Key Words: extracellular matrix • connexin43 • beta-integrins • mechanotransduction

An extract of the first 250 words of the full text is provided, because this article has no abstract.

Effective myocardial contraction depends in part on the efficient propagation of electrical signals through the tissue. The principal structure allowing for such rapid myocardial depolarization is the gap junction plaque, a collection of intercellular pores located primarily at intercalated discs. There, at myocyte poles, gap junctions function in close proximity to the complexes responsible for cell–cell tethering—desmosomes and fascia adherens junctions. Thus, the intercalated disc is the site of both intercellular coupling and adhesion.

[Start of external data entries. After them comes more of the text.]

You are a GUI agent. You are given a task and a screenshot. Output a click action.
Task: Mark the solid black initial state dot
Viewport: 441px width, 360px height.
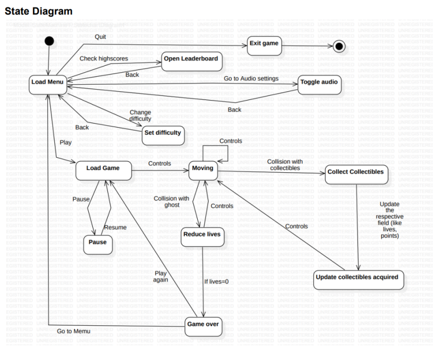[50, 41]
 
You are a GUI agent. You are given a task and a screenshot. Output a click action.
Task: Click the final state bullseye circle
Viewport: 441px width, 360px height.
[339, 47]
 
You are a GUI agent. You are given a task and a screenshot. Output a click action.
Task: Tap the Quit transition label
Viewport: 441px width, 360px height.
[100, 37]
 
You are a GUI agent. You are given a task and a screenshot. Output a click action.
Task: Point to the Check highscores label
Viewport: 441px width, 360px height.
[103, 59]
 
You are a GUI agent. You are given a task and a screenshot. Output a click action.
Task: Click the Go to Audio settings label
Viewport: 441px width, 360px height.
[251, 78]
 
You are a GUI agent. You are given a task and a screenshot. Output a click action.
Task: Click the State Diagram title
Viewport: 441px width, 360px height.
[38, 11]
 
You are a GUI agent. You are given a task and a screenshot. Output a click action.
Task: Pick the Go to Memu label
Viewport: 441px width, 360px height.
[74, 331]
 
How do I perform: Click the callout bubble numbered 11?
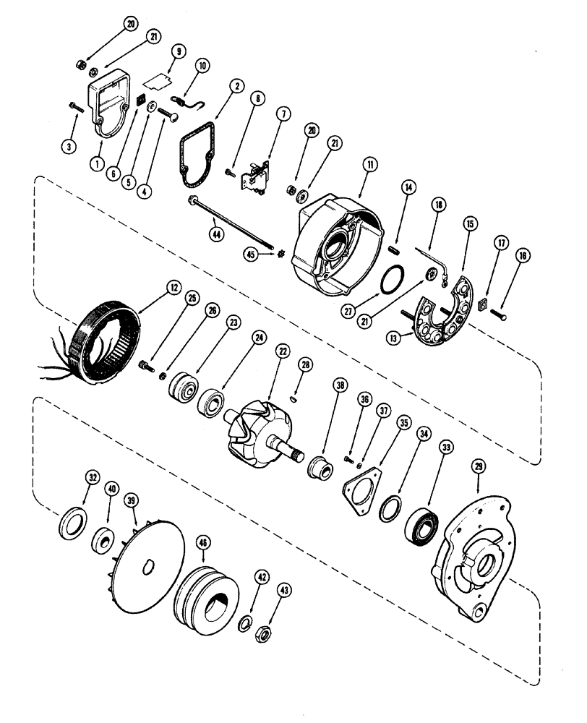click(369, 166)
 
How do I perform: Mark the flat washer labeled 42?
click(245, 623)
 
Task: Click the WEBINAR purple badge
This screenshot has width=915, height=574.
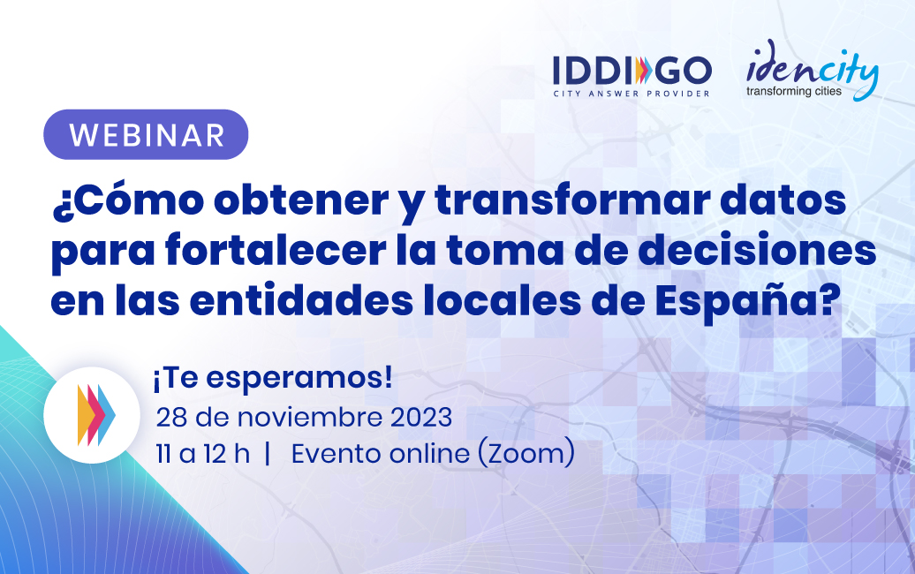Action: click(x=146, y=135)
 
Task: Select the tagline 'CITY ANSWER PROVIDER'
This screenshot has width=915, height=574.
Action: click(x=632, y=94)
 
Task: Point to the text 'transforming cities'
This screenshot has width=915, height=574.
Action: click(x=794, y=91)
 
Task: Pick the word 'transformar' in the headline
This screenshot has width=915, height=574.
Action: click(x=571, y=200)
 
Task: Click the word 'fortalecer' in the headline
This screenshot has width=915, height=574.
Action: click(x=276, y=250)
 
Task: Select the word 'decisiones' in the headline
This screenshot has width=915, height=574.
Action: click(x=757, y=250)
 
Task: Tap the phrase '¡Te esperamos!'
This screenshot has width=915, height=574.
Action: click(x=273, y=379)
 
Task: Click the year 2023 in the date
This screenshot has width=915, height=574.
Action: click(x=421, y=418)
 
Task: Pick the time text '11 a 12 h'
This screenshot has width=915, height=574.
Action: click(x=202, y=454)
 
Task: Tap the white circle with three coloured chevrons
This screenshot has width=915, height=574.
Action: click(x=92, y=415)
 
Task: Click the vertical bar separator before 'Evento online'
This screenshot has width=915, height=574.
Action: click(x=268, y=454)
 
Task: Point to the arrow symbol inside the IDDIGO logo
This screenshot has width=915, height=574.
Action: click(x=640, y=71)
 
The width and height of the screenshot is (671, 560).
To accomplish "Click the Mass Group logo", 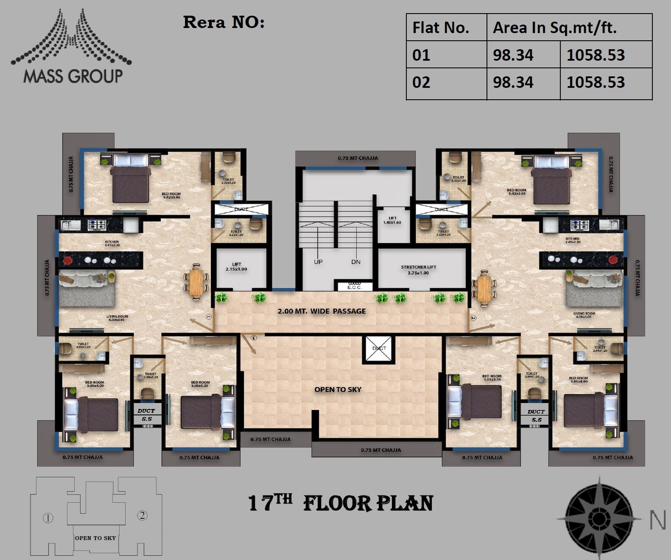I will tap(71, 47).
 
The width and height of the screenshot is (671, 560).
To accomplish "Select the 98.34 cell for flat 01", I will tap(513, 55).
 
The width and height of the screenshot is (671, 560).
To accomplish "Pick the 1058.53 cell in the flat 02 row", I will tap(596, 82).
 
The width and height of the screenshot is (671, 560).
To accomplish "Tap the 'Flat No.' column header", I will tap(441, 28).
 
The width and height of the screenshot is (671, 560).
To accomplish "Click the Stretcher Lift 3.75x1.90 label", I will tap(419, 270).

Gap junctions are formed by clusters of paired hexamers, one from each cell, which bridge to form a low-resistance intercellular channel facilitating the transmission of ions and small molecules (<1000 kD). Each hexamer (or connexon) is comprised of six individual connexins, a diverse protein family found in vascular, neural, and cardiac tissue. In humans, ventricular gap junctions are formed primarily from connexin43 (Cx43), a 43-kD protein encoded by chromosome 6.¹

Cx43 is a dynamic molecule, with rapid turnover (t_1/2 roughly 1 hour)² and responsiveness to a variety of mechanical and chemical stimuli. Myocyte connectivity, as mediated by gap junctions, depends not only on net expression of Cx43, but on effective translocation of Cx43 to the cell surface, the phosphorylation state of both Cx43 and associated proteins,³ and intracellular pH.⁴ Ventricular Cx43 net protein expression is downregulated in various cardiac disease conditions such as end-stage ischemic,⁵ idiopathic,⁵ hypertrophic,^1,6 and tachycardia-induced induced cardiomyopathies,⁷ myocardial ischemia and hibernation,⁸ and allograft rejection.⁹ Less is known, however, about posttranslational modification of Cx43 as a regulatory mechanism of gap junction function. Cx43 . . . [Full Text of this Article]

Related Article:

Matrix Protein–Specific Regulation of Cx43 Expression in Cardiac Myocytes Subjected to Mechanical Load

Amit J. Shanker, Kiyomi Yamada, Karen G. Green, Kathryn A. Yamada, and Jeffrey E. Saffitz
Circ. Res. 2005 96: 558-566. [Abstract] [Full Text] [PDF]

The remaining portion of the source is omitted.